Envuelta en la luz cambiante y débil del tren, Gabrielle se sentía como si estuviera bajo los efectos de alguna droga alucinógena. En el exterior ondeaban luces difusas como los focos de una discoteca girando a cámara lenta. El túnel se le antojaba un cañón profundo.

«Que alguien me diga que esto no está ocurriendo».

Miró el sobre que tenía sobre las rodillas. Abrió la lengüeta, introdujo la mano y sacó una de las fotos. Las luces interiores del tren parpadearon un instante y la cruda luz iluminó una imagen más que sorprendente: Sedgewick Sexton tumbado desnudo en su despacho con una expresión satisfecha en el rostro, que tenía vuelto perfectamente hacia la cámara mientras se apreciaba la forma oscura de Gabrielle tumbada desnuda a su lado.
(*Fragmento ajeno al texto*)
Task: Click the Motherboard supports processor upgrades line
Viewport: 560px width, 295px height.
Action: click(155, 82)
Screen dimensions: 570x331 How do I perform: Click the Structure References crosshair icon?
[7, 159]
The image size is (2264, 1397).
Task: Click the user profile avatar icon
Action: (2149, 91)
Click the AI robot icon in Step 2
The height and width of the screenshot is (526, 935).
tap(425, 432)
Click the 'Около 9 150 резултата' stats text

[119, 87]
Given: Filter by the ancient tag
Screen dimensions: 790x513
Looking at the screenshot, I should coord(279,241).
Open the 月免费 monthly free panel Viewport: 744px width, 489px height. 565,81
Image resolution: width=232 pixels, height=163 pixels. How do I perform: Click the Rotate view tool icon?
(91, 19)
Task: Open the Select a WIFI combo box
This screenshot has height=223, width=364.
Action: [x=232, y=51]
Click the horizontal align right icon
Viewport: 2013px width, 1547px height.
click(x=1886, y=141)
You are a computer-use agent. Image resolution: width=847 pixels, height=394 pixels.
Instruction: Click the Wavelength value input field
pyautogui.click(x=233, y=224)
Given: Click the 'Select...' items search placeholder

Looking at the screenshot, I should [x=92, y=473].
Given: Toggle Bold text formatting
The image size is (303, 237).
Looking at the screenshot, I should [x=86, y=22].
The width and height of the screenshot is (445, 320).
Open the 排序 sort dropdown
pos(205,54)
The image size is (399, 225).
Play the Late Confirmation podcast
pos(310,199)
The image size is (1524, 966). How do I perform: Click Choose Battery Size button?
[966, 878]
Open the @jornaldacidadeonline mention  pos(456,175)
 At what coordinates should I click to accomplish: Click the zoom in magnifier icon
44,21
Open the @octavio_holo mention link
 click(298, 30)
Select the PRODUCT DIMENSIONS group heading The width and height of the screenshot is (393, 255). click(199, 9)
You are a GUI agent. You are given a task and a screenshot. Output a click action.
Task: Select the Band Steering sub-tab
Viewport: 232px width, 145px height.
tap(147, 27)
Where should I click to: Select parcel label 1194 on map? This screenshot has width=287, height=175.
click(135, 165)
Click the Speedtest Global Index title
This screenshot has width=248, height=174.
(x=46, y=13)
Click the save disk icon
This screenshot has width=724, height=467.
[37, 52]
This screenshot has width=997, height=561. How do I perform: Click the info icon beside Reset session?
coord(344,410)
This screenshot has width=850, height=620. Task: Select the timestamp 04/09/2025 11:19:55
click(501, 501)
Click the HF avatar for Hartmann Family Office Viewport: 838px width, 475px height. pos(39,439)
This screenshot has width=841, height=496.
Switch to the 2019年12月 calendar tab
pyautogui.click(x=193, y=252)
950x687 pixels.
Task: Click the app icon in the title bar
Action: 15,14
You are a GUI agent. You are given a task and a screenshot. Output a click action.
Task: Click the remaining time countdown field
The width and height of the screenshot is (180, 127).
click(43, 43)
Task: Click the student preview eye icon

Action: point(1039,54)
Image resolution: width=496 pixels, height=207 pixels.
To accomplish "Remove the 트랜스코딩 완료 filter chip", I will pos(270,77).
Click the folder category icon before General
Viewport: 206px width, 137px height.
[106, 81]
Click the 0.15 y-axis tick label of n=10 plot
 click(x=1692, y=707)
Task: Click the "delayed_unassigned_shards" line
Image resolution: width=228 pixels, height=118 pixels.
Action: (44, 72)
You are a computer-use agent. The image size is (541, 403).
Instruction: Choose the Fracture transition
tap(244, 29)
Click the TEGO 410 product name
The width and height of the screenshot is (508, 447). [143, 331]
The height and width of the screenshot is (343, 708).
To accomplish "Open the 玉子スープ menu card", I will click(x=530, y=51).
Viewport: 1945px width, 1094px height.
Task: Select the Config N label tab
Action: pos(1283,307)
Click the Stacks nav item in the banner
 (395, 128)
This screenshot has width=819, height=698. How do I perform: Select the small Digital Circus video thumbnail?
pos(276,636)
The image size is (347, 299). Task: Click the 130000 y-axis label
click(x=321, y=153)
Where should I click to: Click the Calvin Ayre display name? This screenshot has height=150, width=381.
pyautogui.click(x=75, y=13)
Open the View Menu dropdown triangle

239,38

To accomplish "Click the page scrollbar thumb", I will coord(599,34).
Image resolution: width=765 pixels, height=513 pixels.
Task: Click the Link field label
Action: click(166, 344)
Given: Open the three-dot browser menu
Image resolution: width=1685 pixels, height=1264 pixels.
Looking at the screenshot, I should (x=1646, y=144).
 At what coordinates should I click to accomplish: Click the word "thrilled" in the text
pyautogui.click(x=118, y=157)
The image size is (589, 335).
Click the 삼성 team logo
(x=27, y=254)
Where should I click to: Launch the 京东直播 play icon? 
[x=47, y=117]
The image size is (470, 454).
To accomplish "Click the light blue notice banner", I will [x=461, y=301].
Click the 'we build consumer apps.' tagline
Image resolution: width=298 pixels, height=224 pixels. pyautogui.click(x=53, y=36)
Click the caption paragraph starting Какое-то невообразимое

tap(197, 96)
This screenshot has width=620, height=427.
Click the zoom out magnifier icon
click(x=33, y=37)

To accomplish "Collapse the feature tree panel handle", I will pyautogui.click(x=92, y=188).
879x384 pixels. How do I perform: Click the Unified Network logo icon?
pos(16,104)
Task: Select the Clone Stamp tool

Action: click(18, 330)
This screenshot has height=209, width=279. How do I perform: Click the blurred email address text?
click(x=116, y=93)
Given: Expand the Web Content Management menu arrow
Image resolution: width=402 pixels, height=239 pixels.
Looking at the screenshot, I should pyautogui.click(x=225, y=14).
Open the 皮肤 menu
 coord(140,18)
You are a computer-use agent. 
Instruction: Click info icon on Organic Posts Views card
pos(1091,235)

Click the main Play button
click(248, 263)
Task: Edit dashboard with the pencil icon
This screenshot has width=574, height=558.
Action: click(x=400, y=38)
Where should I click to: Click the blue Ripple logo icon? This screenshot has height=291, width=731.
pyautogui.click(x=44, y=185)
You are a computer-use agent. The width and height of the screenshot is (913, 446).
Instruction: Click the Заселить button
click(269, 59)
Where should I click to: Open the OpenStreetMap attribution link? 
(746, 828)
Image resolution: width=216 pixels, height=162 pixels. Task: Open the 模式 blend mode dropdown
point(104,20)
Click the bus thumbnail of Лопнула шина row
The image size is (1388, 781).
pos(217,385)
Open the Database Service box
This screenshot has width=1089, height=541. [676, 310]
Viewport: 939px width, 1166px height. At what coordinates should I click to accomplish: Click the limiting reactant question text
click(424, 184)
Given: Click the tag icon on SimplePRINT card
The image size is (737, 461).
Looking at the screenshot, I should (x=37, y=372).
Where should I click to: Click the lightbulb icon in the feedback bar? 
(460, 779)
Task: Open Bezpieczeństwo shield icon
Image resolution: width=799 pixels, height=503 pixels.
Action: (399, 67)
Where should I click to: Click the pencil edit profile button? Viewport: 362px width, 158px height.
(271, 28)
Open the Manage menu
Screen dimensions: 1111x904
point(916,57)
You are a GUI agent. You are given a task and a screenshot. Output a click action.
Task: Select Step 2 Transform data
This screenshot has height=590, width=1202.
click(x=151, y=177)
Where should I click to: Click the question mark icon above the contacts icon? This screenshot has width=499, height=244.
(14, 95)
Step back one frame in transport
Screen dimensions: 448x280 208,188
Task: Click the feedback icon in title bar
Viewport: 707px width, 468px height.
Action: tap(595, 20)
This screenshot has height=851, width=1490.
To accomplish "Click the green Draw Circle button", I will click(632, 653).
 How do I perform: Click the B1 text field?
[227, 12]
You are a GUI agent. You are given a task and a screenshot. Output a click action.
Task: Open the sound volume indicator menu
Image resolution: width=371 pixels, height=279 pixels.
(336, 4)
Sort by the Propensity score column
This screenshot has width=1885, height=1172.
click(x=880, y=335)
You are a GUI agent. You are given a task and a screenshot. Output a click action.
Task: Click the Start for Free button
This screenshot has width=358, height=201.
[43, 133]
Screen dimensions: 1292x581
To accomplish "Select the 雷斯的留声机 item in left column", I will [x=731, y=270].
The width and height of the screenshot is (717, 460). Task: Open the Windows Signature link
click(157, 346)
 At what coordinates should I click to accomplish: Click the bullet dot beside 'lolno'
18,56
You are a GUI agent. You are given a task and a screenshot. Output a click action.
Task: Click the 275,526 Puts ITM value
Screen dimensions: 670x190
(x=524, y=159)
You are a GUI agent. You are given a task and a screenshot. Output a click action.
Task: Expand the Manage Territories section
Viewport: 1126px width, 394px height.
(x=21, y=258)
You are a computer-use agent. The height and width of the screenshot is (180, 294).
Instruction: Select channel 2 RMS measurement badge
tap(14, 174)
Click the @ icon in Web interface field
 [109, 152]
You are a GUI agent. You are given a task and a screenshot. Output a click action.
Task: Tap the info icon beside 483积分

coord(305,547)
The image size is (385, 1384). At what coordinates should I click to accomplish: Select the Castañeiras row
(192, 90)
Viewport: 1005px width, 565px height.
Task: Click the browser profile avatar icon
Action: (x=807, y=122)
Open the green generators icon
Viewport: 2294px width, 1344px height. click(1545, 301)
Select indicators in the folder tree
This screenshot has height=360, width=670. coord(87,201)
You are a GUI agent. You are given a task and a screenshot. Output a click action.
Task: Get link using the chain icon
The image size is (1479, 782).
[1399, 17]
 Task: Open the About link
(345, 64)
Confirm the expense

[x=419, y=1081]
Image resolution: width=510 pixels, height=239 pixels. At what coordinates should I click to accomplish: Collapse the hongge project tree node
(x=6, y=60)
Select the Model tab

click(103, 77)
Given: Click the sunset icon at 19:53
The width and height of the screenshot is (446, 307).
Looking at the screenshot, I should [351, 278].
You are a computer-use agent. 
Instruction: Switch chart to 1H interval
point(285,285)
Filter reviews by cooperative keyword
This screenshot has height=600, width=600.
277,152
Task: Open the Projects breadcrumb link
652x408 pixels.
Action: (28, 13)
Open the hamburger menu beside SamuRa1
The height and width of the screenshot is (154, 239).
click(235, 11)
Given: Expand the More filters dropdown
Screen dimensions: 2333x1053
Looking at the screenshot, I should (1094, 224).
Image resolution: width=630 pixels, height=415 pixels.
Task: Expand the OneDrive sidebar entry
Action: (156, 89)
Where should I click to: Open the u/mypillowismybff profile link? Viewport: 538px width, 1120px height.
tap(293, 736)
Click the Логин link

Gabrielle tiritó, volvió a meter la foto en el sobre e intentó cerrarlo a tientas.

«Se acabó».

En cuanto el tren salió del túnel y ascendió hasta las vías al aire libre cerca de L'Enfant Plaza, cogió el móvil y llamó al número privado del senador. Saltó el buzón de voz. Extrañada, llamó al despacho de Sexton. Contestó la secretaria.

—Soy Gabrielle. ¿Está ahí?

La secretaria parecía molesta. -¿Dónde estaba? El senador la estaba buscando.

—He tenido una reunión que se ha alargado mucho. Necesito hablar con él ahora mismo.

—Tendrá que esperar a mañana por la mañana. Está en Westbrooke.

Los apartamentos de lujo Westbrooke Place eran el edificio donde Sexton tenía su residencia en Washington D.C.

—No contesta a su línea privada —dijo Gabrielle.

—Ha reservado esta noche como «C.P.» —le recordó la secretaria—. Se ha marchado temprano.

Gabrielle frunció el ceño. Estaba tan alterada que había olvidado que Sexton se había programado esa noche para pasarla a solas en casa. El senador se mostraba muy puntilloso con que no le molestaran durante sus noches «C.P.». «Sólo aporreen mi puerta si el edificio está en llamas», decía. «Si no es así, sea lo que sea puede esperar hasta el día siguiente». Gabrielle decidió que sin duda el edificio de Sexton estaba en llamas.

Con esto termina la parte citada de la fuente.